Борис Захарович как услышал, что распространялось подпольно, пришел в полный восторг, даже глаза загорелись: подпольная литература, издавалось в Лейпциге, запрещено царской цензурой! Очень, очень хорошо. «Где же можно достать?» – спрашивает он меня. Я ему говорю: «Ну, в Ленинке наверняка есть, да и не в одном издании». Он говорит: «За день прочитаю?» Я ему говорю: «Ну, что вы, Борис Захарович! Прочитаете за ночь, потому что вы не оторветесь, огромное удовольствие получите, несомненно».
«Ну, что ж, – говорит Шумяцкий, – очень хорошо. Считаем, что мы договорились. Я немедленно выписываю книгу, читаю. Сегодня же ночью я ее прочитаю, завтра приходите, вот мы, так сказать, завтра все тут и решим. Приступайте к работе. Ступайте».

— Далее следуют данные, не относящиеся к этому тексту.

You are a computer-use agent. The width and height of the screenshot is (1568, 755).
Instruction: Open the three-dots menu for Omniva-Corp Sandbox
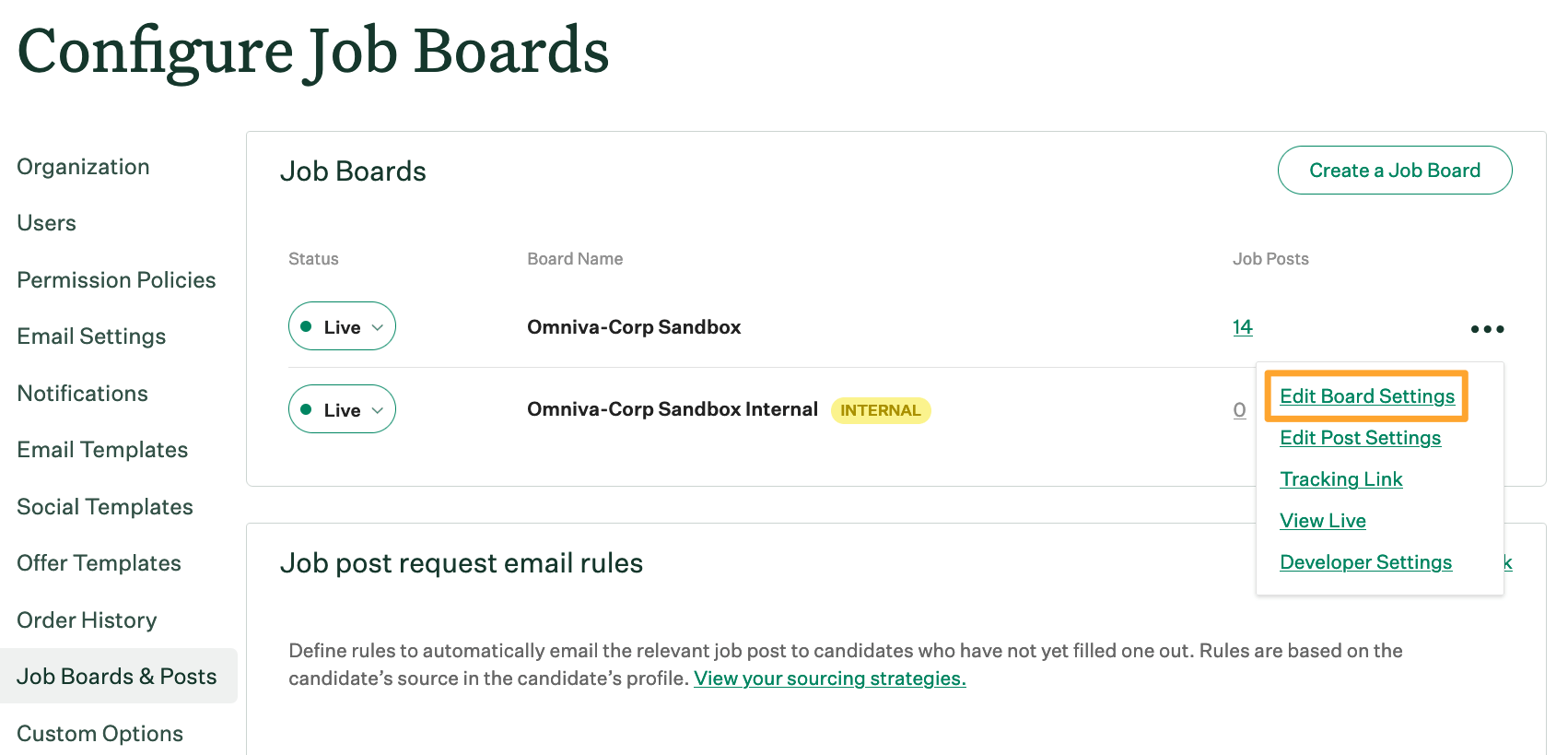tap(1487, 329)
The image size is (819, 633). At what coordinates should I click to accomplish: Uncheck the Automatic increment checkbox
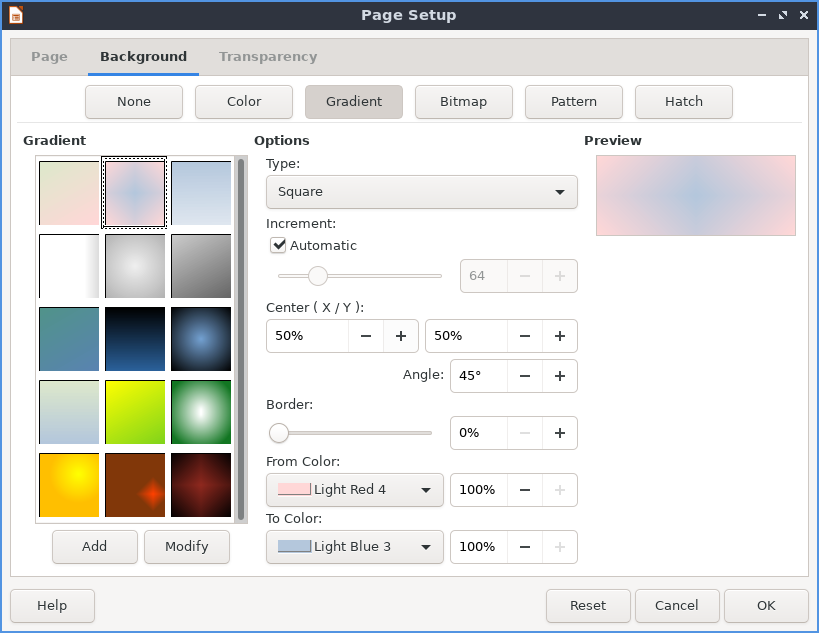[x=279, y=245]
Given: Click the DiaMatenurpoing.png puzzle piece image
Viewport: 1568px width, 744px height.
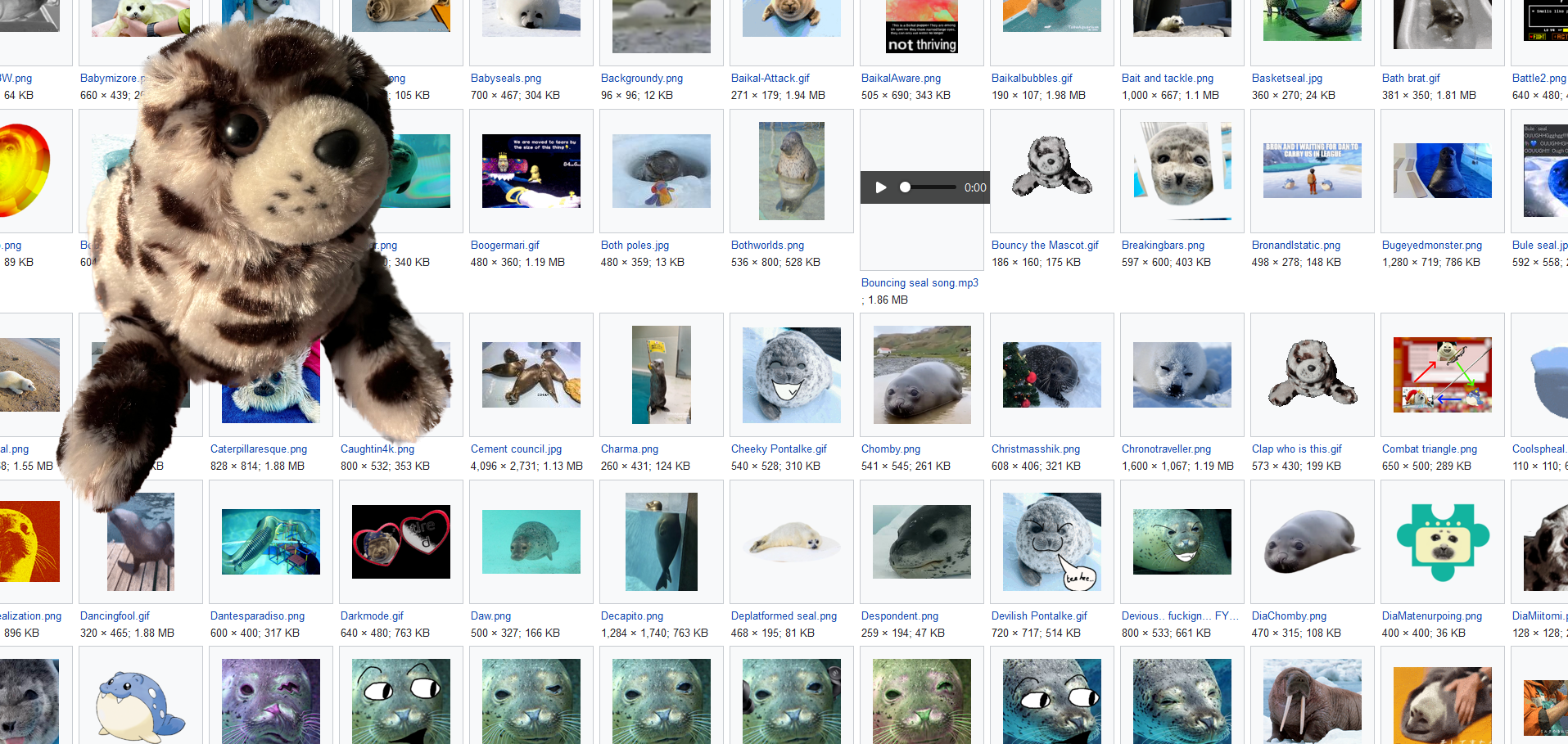Looking at the screenshot, I should (1442, 542).
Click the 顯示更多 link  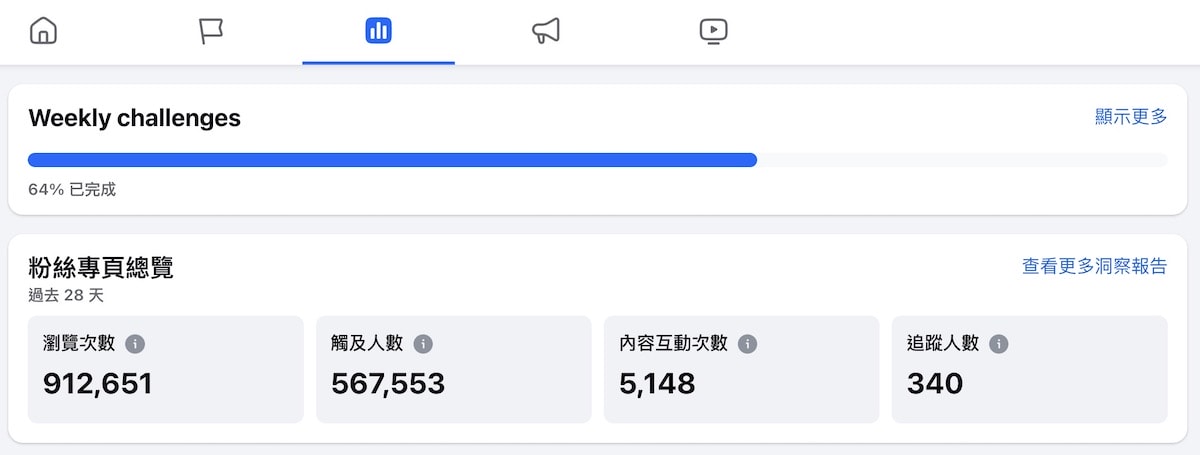pos(1131,117)
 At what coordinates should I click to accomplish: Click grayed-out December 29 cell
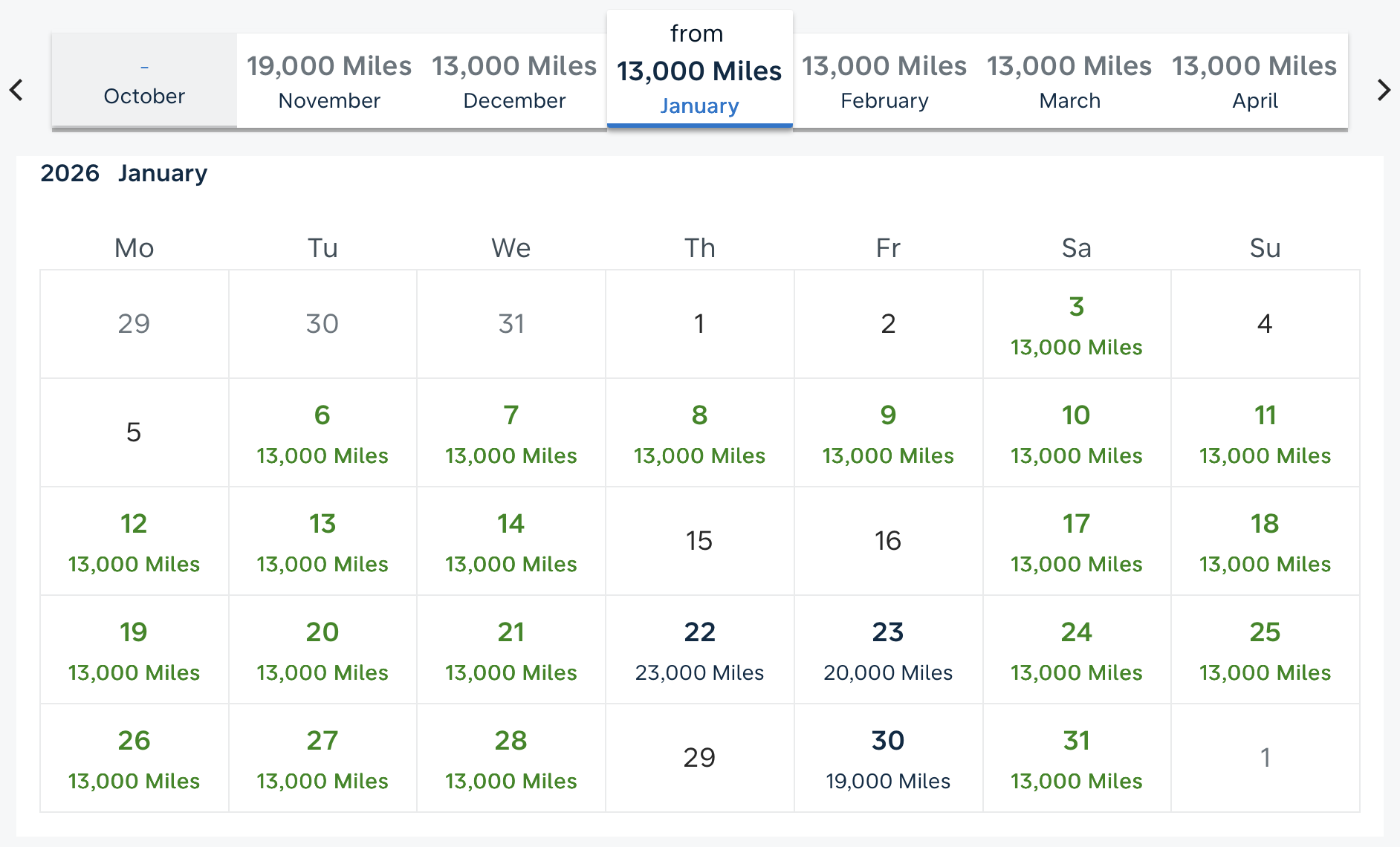(134, 323)
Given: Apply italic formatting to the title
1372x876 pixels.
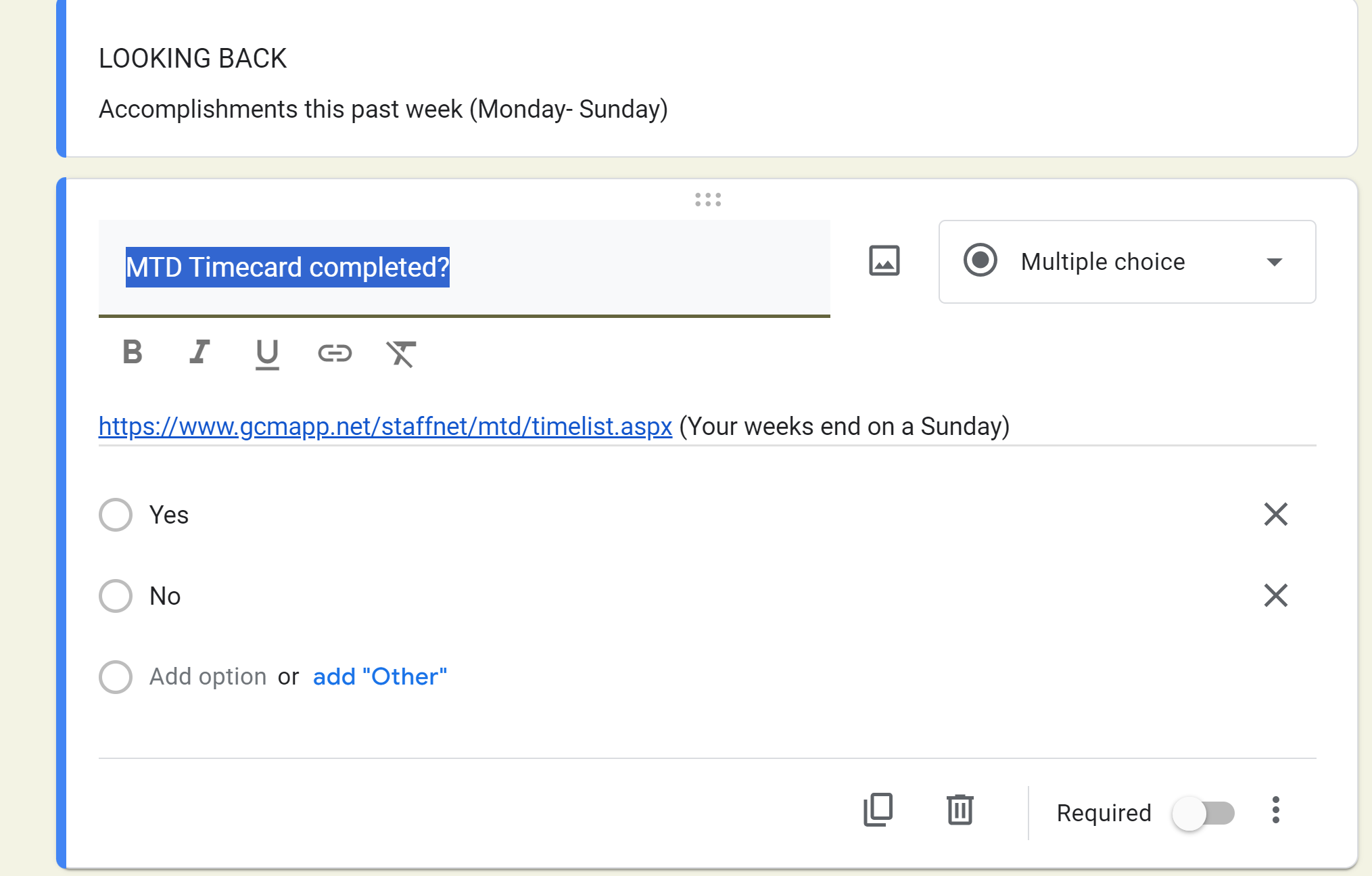Looking at the screenshot, I should point(199,352).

Ну, я ушел от него, пожали мы друг другу руки, вышел я в приемную, и в приемной пустился в присядку. Меня секретарша спрашивает: «Что с вами, Сергей Михайлович?» Я: «Я вашего председателя… употребил».
А Шумяцкий тем временем нажимает звоночек, вызывает секретаршу и дает ей записочку. А на записочке написано: «Барков, „Лука“. Достать немедленно в Ленинской публичной библиотеке, будет ставить Эйзенштейн».
Секретарша прочла и чуть тут же в обморок не хлопнулась. Вышла, качаясь, из кабинета. Села, смотрит на записку тупым взором, ничего не понимает. Остальные к ней: «Что с вами, Люда?» Она говорит: «Посмотрите». Подходят секретарши, ахают, – сенсация.
Ну, главная секретарша закрыла записочку рукой, говорит: «Пойду к Чужину, спрошу, что делать?»
Входит к Чужину (это заместитель Шумяцкого) и говорит: «Знаете, что-то с Борис Захаровичем случилось невероятное: вызвал меня и говорит, что вот была у него беседа с Эйзенштейном, что будет Эйзенштейн ставить, и дает мне вот эту записку».
Чужин прочитал, налился кровью, вылупил глаза, говорит: «Что такое? Да нет, его рука. Что он, здоров?» Она говорит: «Здоров, Сергей Михайлович у него был». – «А как вышел Эйзенштейн?» Та говорит: «Вот вышел, и пустился в пляс и говорит: я вашего председателя, простите, употребил». (Хотя, между нами говоря, Сергей Михайлович выразился круче.)